Off to work…what micro-organisms will I encounter today?

I’m off to the walk-in clinic in a little while. If past experience is a useful guide, I will see at least a dozen people with various respiratory viruses causing colds, conjuntivitis, bronchitis, and sinus infections (offending viruses include adenovirus, rhinovirus, and many others). Generally, the folks giving a home to these bugs need grandmotherly advice. Part of my job is to determine which of these patients might have an infection with Group A beta-hemolytic Streptococcus, Bordatella pertussis, Mycoplasma pneumoniea, Steptococcus pneumoniae, influenza, or other potentially bad actors.
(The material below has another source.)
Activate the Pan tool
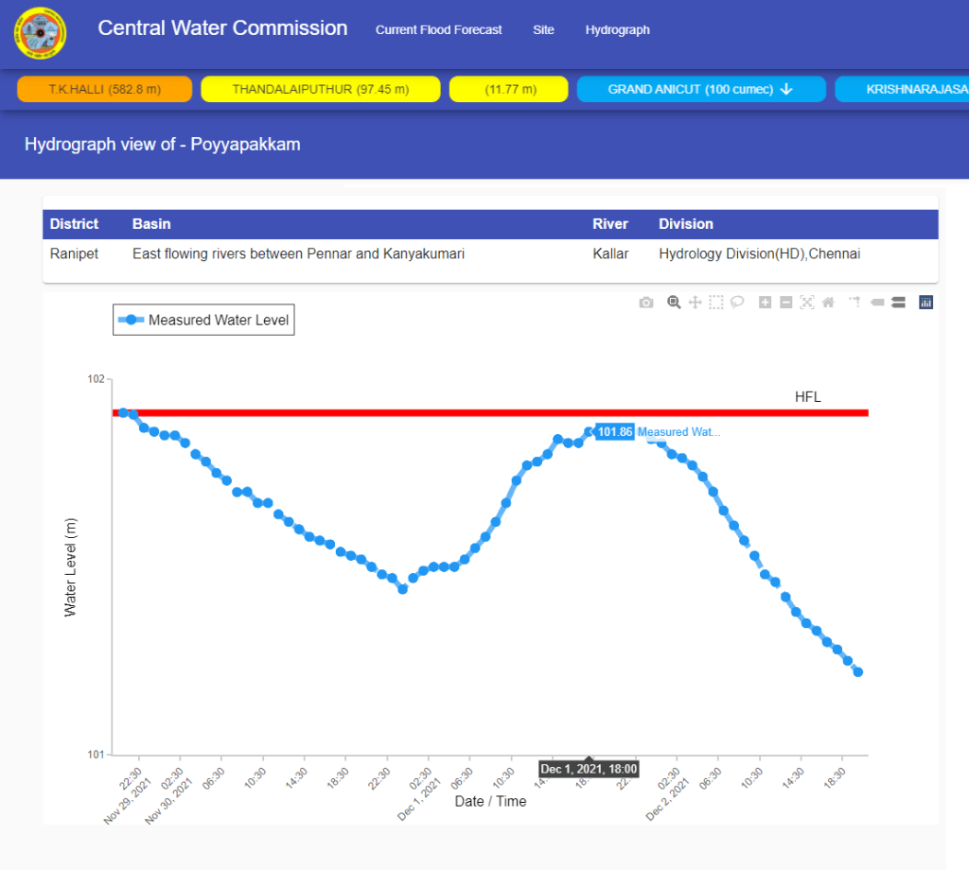The width and height of the screenshot is (969, 870). 695,303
There will probably be a few cases of gastroenteritis, most caused by enteroviruses like echovirus and norovirus, but I have to keep in mind other possibilities like Clostridium difficile, and Salmonella.

There will certainly be some sexually transmitted infections with organisms such as Neisseria gonnorrheaea, Chlamydia trachomatis, and Trichomonas vaginalis. That’s a fun one.i-9cce71fcd0e7cae0d792aad847f72795-Trichomonas_Giemsa_DPDx.jpgMost of the time, we have to make educated guesses as to which microorganism we’re dealing with, but we can see Trich right away under the microscope.
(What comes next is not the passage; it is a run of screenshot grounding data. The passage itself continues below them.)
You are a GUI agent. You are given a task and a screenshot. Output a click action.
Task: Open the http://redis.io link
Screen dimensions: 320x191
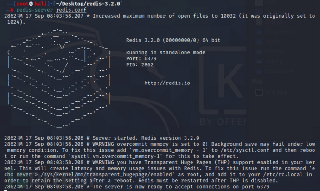[167, 83]
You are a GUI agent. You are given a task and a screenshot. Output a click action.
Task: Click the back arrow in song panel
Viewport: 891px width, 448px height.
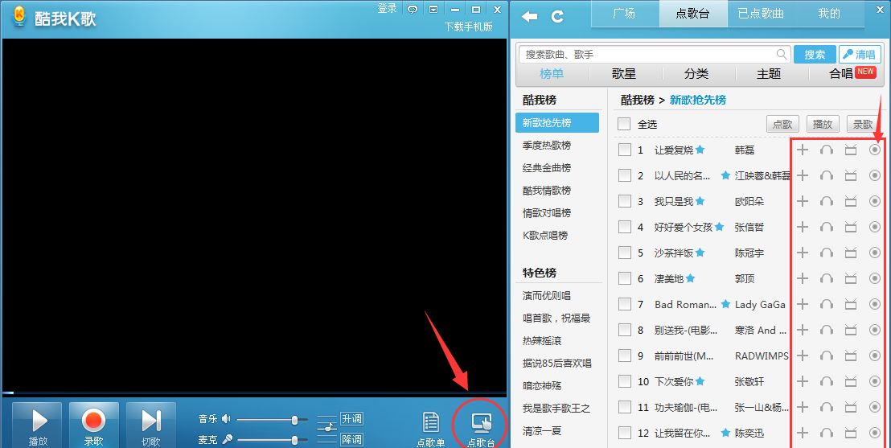pos(529,16)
Of course some of the friends I meet today might not be “micro”-organisms. Scabies and pubic lice sometimes grace my exam room.
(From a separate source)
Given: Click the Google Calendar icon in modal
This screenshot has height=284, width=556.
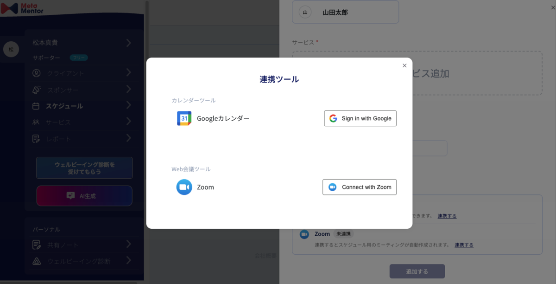Looking at the screenshot, I should (x=184, y=118).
Often enough, I treat small abscesses. Community-acquired MRSA has become so common that I usually pick an antibiotic to which it is susceptible, rather than the usual MSSA coverage (although, sometimes removing the “good and laudible pus” is enough).

Occassionally, I will meet a problem that can’t be dealt with in the clinic. Last week a man walked in with leg pain and shortness of breath. He had just returned from an extended car trip. His let was swollen, his lungs clear, and his EKG showed a pattern or right heart strain. We sent him straight to the ER where he was diagnosed with multiple pulmonary emboli and admitted to the hospital.

And this is part of the fun of primary care medicine. Seening a large variety of problems, sorting out the small problems from the dangerous ones, and passing on that knowledge.